One Down; Eleven To Go

 


January is finally on its way out.  Logically, I know that January has 31 days, but emotionally this month has felt like at least 730 days! I know others feel the same way. There have been days when my stress level has been through the roof.  I know others (too many others) have experienced the same thing.  I am not alone when I say 2025, one month in has NOT been a banner one thus far.   Cold weather, biting winds, fierce fires and so much other drama is so draining and exhausting. And in my heart I know that I actually have a pretty good, even though it doesn't feel that way. Is it any wonder that when it gets dark out (and I DO know that the days are getting longer, but it doesn't feel like it yet), I just want to take a hot shower, grab my pjs and jump into bed?  It feels like my only refuge from all the daily chaos.  (And to be honest it's not that much of a refuge.)

Sometimes it feels like fear rules my life. I'm sure it feels the same way for many other people. I wasn't aware of how much fear influence me until I happened to catch the movie defending your life on TCM one evening. In watching it I realized that I was like the main character played by Albert Brooks. It upset me. I had to stop watching, even though I really enjoyed it. I had seen it before but then it had not affected me like it did recently. What had changed? I'd say uncertainty in my life and in the world made us all fearful and all stressed out to the point where daily living is not a joy. 

My fear has resulted in me becoming somewhat (?!) superstitious.   For example, there is a chair that I want to purchase.  It's on sale and I've been thinking about it for over a month.  I can afford it (although let's face it I'd like it do go further down in price even more), but I've got it stuck in my head that if I buy the chair, something will go wrong.  If I buy the chair, I will lose my job.  If I buy the chair, some financial catastrophe will occur in my life.  I want the chair.  I'm afraid to buy the chair.  Completely irrational; totally silly and yet...  Every time I go look at the chair online, I find that while I might be able to put it in my card, I just can't hit the buy button.

It's a combination of irrational (?) fear and ongoing stress.  Things that we shouldn't and can't let rule or lives, and yet it is so easy for them to.  It's easy to focus on the negative when it seems to surround us.  But that won't move us forward.

So, while I am grateful that his incredibly long month of January will soon be behind us, I'm focusing on moving forward.  To find hope even when things seem hopeless.  To see the positive and push the negative back.  To embrace the light and leave the darkness behind us.

It sounds easy.
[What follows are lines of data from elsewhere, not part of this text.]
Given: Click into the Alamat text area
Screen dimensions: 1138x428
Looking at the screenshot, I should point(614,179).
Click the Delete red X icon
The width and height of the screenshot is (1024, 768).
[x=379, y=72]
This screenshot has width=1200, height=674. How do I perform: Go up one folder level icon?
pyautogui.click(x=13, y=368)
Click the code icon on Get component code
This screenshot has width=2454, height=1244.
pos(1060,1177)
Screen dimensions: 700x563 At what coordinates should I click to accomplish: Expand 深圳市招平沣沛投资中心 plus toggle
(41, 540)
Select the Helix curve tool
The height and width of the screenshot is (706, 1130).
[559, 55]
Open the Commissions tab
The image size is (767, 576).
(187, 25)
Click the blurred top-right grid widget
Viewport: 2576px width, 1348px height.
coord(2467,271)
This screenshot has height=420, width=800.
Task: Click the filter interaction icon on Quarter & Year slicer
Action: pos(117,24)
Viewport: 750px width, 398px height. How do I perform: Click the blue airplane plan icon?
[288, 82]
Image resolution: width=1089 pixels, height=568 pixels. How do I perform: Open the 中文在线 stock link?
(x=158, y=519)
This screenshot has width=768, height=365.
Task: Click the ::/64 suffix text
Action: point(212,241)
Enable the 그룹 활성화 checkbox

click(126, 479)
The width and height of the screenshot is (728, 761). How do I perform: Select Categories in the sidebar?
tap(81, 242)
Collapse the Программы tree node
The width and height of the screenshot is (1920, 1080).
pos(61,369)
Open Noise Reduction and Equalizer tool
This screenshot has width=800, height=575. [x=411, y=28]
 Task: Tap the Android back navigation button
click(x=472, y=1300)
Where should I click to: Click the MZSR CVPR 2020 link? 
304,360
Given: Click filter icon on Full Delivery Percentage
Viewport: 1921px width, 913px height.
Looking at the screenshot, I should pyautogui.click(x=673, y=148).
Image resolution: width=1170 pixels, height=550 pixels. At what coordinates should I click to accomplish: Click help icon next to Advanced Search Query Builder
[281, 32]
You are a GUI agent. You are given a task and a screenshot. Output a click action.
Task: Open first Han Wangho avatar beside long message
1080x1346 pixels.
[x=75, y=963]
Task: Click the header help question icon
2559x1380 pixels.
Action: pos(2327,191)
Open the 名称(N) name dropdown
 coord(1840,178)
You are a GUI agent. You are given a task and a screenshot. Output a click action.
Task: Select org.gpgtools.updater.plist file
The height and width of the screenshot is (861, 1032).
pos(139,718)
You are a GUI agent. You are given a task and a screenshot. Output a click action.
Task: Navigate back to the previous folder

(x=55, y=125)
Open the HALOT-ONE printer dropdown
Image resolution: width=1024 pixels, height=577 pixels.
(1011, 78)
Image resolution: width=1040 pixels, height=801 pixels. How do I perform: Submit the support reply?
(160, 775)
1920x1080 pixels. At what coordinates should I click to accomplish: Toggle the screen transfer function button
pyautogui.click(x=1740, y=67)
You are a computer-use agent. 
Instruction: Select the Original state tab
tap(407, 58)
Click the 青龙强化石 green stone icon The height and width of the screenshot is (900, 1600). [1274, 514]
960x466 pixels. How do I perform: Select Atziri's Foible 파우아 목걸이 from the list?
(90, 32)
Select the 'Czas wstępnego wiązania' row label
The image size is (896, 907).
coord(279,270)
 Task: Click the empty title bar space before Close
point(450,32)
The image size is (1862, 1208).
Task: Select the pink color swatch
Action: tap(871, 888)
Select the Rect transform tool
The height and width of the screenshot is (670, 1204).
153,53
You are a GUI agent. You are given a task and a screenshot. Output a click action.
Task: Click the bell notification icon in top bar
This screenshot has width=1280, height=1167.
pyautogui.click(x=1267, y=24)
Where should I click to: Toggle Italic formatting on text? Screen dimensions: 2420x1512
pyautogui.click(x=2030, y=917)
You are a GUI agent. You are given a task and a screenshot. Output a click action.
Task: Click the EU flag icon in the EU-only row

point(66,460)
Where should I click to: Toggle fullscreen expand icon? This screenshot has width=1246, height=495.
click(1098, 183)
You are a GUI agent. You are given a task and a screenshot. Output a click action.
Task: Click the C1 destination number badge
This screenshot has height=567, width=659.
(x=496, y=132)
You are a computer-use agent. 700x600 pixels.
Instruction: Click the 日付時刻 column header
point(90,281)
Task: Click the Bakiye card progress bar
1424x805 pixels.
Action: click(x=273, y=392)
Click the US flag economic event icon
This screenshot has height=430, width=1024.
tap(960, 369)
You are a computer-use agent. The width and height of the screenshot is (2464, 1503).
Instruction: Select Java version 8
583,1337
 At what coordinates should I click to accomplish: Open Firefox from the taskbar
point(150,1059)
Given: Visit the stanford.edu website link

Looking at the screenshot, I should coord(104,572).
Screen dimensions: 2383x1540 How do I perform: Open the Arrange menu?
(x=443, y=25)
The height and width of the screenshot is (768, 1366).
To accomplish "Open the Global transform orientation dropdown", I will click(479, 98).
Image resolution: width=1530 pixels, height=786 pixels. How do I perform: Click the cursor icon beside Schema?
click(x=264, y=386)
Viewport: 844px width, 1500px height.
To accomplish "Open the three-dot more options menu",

It's not. I have been specifically looking out with things that can bring me comfort and joy. I have taken to reading a daily devotional that was gifted to me by a friend from college. This may not be the answer for everybody, but for me reading from this devotional helps me to start the day with a somewhat positive outlook. Additionally, I am reading a book written by Bishop Marianne Edgar Budde.   No, it's not How We Learn to Be Brave: Decisive Moments in Life and Faith, which I could not find a physical copy of.  (Could this book make it to the top of the bestseller list?  I would love it if it did!)  Instead I am reading an earlier book, Receiving Jesus:  The Way of Love.  I'm reading it purposely and slowly.  A little bit every day to uplift me when I am anxious.  Reading this and a daily devotional are not the answer to my problems, but they do calm me somewhat.  And I will talk any speck of calm that I can.

I am not going to suddenly feel no fear.  My anxiety is not going to vanish in the night.  But I can find things and PEOPLE to move me into a better space.  Finding friends and even those we don't know that well to speak to can be a balm to the soul.  Being a friend, even to those we do not know well, can help others and ourselves.  To move out the long darkness that January as brought and forward into the rest of 2025, we can support one another and diminish (not eradicate) our fear and anxiety.

Good bye January.  Hello to February.  Maybe it's time for me to click that buy link for that chair.  What do you think?